__Excerpt provided__.
※

By Erwin Lux / Wikimedia Commons / CC-BY-SA-3.0 / GFDL
1 – Withdrawal of Soviet Troops Begins in the Soviet-Afghan War
On 14 April 1988, the Geneva Accords were signed by representatives of the United States, Soviet Union, Pakistan, and Afghanistan.
The Accords provided a framework for the departure of Soviet forces, and a multilateral understanding between the signatories.
The complete withdrawal of Soviet forces from Afghanistan began on 15 May 1988, under the leadership of Colonel-General Boris Gromov, ending on 15 February 1989.
Under the leadership of Mikhail Gorbachev, the Soviet Union attempted to consolidate the PDPA’s, Afghanistan’s ruling party, position of power, first to try and stabilize the country, then later in an effort to save face during the withdrawal of troops.
The diplomatic relationship between the USSR and the United States also improved as it became clear that the Soviet Union’s attempts to consolidate the PDPA’s power would ultimately end in failure.
The Soviet-Afghan War from December 1979 to February 1989.
Afghan mujahideen rebel groups fought a guerrilla war against the Soviet Army and the Afghanistan government, largely in rural areas of the country.
The mujahideen were backed by the United States, Saudi Arabia, and Pakistan, making it a Cold War proxy war.
It is estimated between half a million and 2 million civilians were killed, while millions of Afghan refugees fled the country, mostly to Pakistan and Iran.
2 – Iran-Iraq War Ends After 8 Years
The Iran–Iraq War was an armed conflict between Iran and Iraq, which began on 22 September 1980, when Iraq invaded Iran.
It ended on 20 August 1988, when Iran accepted a UN-brokered ceasefire.
Following the 1979 Iranian Revolution, Iraq feared it would spur its’ Shi’ite majority to rebel against the Ba’athist government.
The war followed a running history of border disputes, with Iraq planning to annex the oil-rich Province of Khuzestan and the east bank of the Shatt al-Arab river, in an effort to become the dominant Persian Gulf state.
Iraq’s initial progress was quickly curtailed, with Iran regaining almost all its lost territory by June 1982. From then on, Iran spent the majority of the remainder of the war on the offensive.
The United States, Soviet Union, France, and most Arab countries provided support for Iraq, while Iran became increasingly isolated.

※

__Collected data__.
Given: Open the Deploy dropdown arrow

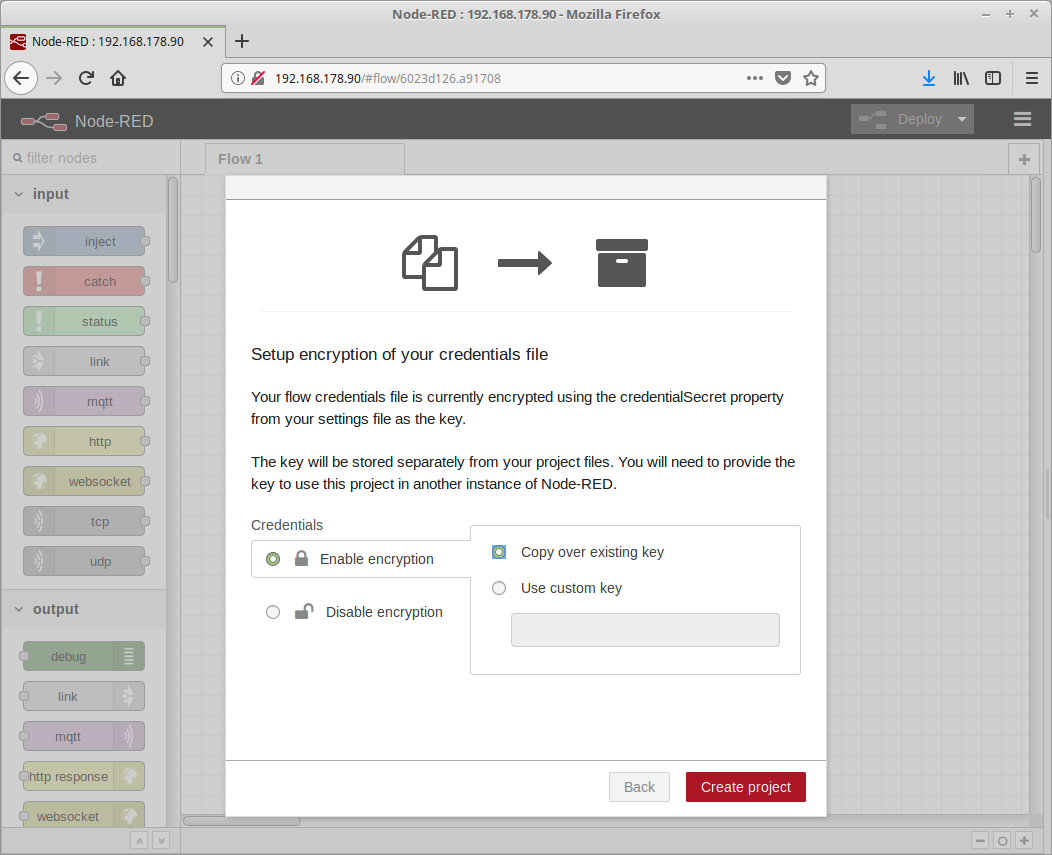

※

__Parts of the exercise__.
[1] From the article on the Soviet-Afghan and Iran-Iraq wars, set down the text between "The diplomatic relationship" and "a UN-brokered ceasefire.", inclusive.
[2] According to the article on the Soviet-Afghan and Iran-Iraq wars, who led the withdrawal of Soviet forces from Afghanistan?

__Exercise responses__.
[1]
The diplomatic relationship between the USSR and the United States also improved as it became clear that the Soviet Union’s attempts to consolidate the PDPA’s power would ultimately end in failure.
The Soviet-Afghan War from December 1979 to February 1989.
Afghan mujahideen rebel groups fought a guerrilla war against the Soviet Army and the Afghanistan government, largely in rural areas of the country.
The mujahideen were backed by the United States, Saudi Arabia, and Pakistan, making it a Cold War proxy war.
It is estimated between half a million and 2 million civilians were killed, while millions of Afghan refugees fled the country, mostly to Pakistan and Iran.
2 – Iran-Iraq War Ends After 8 Years
The Iran–Iraq War was an armed conflict between Iran and Iraq, which began on 22 September 1980, when Iraq invaded Iran.
It ended on 20 August 1988, when Iran accepted a UN-brokered ceasefire.

[2] Colonel-General Boris Gromov